和大陸の東に位置し、どんな病もメディスに行けば治ると言われている医療先進国。
小国だけれど、各国のお偉方からの救命依頼と薬草の流通なんかで財を成している。
ただ、和神によるパニール侵略戦争の時にこちら側について共闘していた為に、国自体は残ったもののメディスもずいぶんと辛酸を嘗めたと聞いている。
(だけど、どうして今その名前が出てくるんだ!? )
俺もチェダーも押し黙って考えを巡らせた。
あけびは無理に続きを話さず、俺たちに思考する時間を十分に与えてくれた。
「その香の原料は、メディスでしか採れないものなんですね!?」
しばらくの後、チェダーが眉を潜めながらあけびに問いかけた。
「ご名答。あの謎多き医療先進国でしか採れない代物だ。中央政府の王族貴族が使うならまだしも、支配下国の地方監視長が持つにはちょっと値が張りすぎだぜ」
同じ立場にあるあけびが言うのなら、間違いないのだろう。俺たちは顔を見合せて、困り果てた。
「源平、香の作用は!?」
「強力です。それも、かなり。広間で使用されたものでも、少し香りを嗅いだだけで手足の痺れや目眩、思考力の低下を誘います。
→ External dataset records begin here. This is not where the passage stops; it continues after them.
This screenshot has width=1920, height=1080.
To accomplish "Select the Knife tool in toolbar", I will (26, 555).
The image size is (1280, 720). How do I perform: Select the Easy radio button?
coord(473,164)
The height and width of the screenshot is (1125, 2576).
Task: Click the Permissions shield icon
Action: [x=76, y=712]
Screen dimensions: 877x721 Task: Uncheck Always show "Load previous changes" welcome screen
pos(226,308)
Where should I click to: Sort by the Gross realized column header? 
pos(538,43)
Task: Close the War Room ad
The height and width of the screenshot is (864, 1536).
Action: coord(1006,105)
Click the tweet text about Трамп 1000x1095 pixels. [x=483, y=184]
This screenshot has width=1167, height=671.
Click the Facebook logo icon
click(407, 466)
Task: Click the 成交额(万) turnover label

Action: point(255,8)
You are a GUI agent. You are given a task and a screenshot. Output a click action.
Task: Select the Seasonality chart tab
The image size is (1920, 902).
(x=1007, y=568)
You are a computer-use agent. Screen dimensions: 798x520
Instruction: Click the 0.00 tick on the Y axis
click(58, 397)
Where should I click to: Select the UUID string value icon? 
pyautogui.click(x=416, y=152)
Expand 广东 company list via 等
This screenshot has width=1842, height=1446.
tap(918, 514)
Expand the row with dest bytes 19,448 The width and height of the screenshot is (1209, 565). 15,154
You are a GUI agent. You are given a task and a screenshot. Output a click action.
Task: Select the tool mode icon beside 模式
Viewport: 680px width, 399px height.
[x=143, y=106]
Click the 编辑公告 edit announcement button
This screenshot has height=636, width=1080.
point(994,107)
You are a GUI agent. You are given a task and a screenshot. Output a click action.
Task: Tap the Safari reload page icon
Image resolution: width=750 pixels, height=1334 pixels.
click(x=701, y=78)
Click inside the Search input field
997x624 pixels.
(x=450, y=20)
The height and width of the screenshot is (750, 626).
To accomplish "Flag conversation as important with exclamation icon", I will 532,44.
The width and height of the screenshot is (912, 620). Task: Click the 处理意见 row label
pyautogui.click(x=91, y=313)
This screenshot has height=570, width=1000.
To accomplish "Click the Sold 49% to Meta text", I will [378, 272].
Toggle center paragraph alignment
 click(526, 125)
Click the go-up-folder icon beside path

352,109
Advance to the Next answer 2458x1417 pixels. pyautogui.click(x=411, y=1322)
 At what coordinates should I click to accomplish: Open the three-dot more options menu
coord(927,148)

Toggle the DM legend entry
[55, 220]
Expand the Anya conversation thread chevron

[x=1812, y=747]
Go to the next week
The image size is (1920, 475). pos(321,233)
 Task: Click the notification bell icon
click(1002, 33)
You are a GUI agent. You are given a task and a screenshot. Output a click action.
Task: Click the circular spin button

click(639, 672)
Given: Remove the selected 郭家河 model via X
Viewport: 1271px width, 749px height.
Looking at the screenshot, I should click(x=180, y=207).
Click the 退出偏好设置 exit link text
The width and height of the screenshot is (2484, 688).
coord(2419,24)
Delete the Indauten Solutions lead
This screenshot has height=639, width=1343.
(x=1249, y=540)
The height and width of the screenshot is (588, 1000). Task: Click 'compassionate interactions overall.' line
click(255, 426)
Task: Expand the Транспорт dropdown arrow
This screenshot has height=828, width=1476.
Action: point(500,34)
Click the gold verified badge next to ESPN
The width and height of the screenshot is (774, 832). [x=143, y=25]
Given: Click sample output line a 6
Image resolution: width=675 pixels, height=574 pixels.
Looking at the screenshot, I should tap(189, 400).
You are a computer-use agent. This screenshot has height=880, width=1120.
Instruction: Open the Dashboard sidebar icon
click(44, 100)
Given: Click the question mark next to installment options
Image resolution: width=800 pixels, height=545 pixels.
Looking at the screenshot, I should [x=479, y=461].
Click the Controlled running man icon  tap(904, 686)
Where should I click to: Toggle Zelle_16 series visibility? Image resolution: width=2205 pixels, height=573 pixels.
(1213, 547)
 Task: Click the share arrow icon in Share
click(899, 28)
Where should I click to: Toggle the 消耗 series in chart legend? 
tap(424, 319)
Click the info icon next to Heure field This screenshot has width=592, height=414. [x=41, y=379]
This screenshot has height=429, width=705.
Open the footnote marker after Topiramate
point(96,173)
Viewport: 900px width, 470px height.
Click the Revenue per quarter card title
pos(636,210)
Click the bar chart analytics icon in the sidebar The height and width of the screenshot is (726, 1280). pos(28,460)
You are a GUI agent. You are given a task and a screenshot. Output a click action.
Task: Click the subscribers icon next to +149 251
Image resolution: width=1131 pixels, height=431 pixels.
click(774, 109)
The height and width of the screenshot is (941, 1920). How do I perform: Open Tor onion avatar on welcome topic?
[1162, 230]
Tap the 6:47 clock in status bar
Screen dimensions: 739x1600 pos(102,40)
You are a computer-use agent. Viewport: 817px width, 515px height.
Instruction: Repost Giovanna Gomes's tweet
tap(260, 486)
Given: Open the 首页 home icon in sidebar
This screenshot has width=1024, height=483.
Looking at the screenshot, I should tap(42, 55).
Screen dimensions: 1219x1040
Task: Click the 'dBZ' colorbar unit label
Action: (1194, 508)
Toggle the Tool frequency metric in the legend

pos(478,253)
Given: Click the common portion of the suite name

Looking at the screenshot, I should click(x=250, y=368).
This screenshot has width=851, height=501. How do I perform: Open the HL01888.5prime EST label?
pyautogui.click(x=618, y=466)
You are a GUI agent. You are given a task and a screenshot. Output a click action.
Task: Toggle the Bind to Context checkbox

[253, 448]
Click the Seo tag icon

加えて、交感神経に働きかけ気分の向上や性的興奮を異常に高める効果にも秀でた物でした」
「つまりは、めちゃくちゃヤリたくなる香」
「身も蓋もありませんね、あけび様」
「わかりやすくて良いだろ!?」
「特にあの物置部屋に焚かれていたものは、いくつかの原料が合わさった特別な物のようで……。残念ながら詳しい調合法は私にも分かりません」
「そう……ですか」
複雑な表情でチェダーはひとつ頷いた。
「値が張るって、具体的にはどのくらい!?」
『値が張る』なんて言葉じゃ、いまいち現実味がわかない。俺は探求心を抑えきれずに、あけびの答えを待った。
「そうだな……まあ、金五十はかたいだろうな」
「なっ!!金五十!?」
俺は思わずのけ反った。隣ではチェダーも、その金額に耳を疑っているように息を呑んだ。
軽々しく工面できるような額ではない。それだけあれば、リコッタでは家が建つ。
(……なるほど。一気に説得力が出てきたな)
「だけど、そんな大層な代物……どうやって手に入れたんだ!?」
俺は誰に言うでもなく、小さな声で呟くように自問した。